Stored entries
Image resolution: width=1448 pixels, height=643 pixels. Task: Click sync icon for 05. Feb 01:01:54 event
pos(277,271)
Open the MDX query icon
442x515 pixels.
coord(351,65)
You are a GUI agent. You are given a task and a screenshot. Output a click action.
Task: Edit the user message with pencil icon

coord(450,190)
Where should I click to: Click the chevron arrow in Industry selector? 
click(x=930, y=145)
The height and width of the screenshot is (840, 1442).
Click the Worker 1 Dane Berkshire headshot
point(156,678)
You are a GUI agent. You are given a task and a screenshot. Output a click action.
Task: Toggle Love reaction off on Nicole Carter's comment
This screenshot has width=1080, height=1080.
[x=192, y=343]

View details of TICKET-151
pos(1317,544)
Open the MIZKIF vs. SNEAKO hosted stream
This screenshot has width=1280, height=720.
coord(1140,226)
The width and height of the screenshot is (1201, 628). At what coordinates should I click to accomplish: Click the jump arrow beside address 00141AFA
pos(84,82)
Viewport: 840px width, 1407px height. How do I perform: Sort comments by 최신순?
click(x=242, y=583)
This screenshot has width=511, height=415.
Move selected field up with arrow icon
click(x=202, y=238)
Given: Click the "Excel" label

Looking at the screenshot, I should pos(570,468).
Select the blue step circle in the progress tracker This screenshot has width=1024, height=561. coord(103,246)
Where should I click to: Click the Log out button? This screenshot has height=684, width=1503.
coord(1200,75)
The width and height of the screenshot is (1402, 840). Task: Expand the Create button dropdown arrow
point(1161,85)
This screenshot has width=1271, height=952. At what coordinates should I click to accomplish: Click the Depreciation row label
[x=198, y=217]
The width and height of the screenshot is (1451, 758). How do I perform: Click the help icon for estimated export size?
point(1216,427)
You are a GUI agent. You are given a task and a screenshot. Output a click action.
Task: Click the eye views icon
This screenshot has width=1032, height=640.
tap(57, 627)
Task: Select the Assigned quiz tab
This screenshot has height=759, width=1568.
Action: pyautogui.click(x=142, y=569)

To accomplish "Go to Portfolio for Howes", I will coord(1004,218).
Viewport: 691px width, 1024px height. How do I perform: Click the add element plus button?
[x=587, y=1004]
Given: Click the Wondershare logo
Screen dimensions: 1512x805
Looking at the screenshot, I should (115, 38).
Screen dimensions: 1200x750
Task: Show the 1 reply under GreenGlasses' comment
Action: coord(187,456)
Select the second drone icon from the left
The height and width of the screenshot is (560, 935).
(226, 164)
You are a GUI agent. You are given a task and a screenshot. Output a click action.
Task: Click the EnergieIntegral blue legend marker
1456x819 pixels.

### What the exercise asks
Copy every one of the stored entries above, line for line, with no changes.

### Answer for this exercise
Image resolution: width=1448 pixels, height=643 pixels. Task: Click sync icon for 05. Feb 01:01:54 event
pos(277,271)
Open the MDX query icon
442x515 pixels.
coord(351,65)
You are a GUI agent. You are given a task and a screenshot. Output a click action.
Task: Edit the user message with pencil icon

coord(450,190)
Where should I click to: Click the chevron arrow in Industry selector? 
click(x=930, y=145)
The height and width of the screenshot is (840, 1442).
Click the Worker 1 Dane Berkshire headshot
point(156,678)
You are a GUI agent. You are given a task and a screenshot. Output a click action.
Task: Toggle Love reaction off on Nicole Carter's comment
This screenshot has width=1080, height=1080.
[x=192, y=343]

View details of TICKET-151
pos(1317,544)
Open the MIZKIF vs. SNEAKO hosted stream
This screenshot has width=1280, height=720.
coord(1140,226)
The width and height of the screenshot is (1201, 628). At what coordinates should I click to accomplish: Click the jump arrow beside address 00141AFA
pos(84,82)
Viewport: 840px width, 1407px height. How do I perform: Sort comments by 최신순?
click(x=242, y=583)
This screenshot has width=511, height=415.
Move selected field up with arrow icon
click(x=202, y=238)
Given: Click the "Excel" label

Looking at the screenshot, I should pos(570,468).
Select the blue step circle in the progress tracker This screenshot has width=1024, height=561. coord(103,246)
Where should I click to: Click the Log out button? This screenshot has height=684, width=1503.
coord(1200,75)
The width and height of the screenshot is (1402, 840). Task: Expand the Create button dropdown arrow
point(1161,85)
This screenshot has width=1271, height=952. At what coordinates should I click to accomplish: Click the Depreciation row label
[x=198, y=217]
The width and height of the screenshot is (1451, 758). How do I perform: Click the help icon for estimated export size?
point(1216,427)
You are a GUI agent. You are given a task and a screenshot. Output a click action.
Task: Click the eye views icon
This screenshot has width=1032, height=640.
tap(57, 627)
Task: Select the Assigned quiz tab
This screenshot has height=759, width=1568.
Action: pyautogui.click(x=142, y=569)

To accomplish "Go to Portfolio for Howes", I will coord(1004,218).
Viewport: 691px width, 1024px height. How do I perform: Click the add element plus button?
[x=587, y=1004]
Given: Click the Wondershare logo
Screen dimensions: 1512x805
Looking at the screenshot, I should (115, 38).
Screen dimensions: 1200x750
Task: Show the 1 reply under GreenGlasses' comment
Action: coord(187,456)
Select the second drone icon from the left
The height and width of the screenshot is (560, 935).
(226, 164)
You are a GUI agent. You are given a task and a screenshot. Output a click action.
Task: Click the EnergieIntegral blue legend marker
1456x819 pixels.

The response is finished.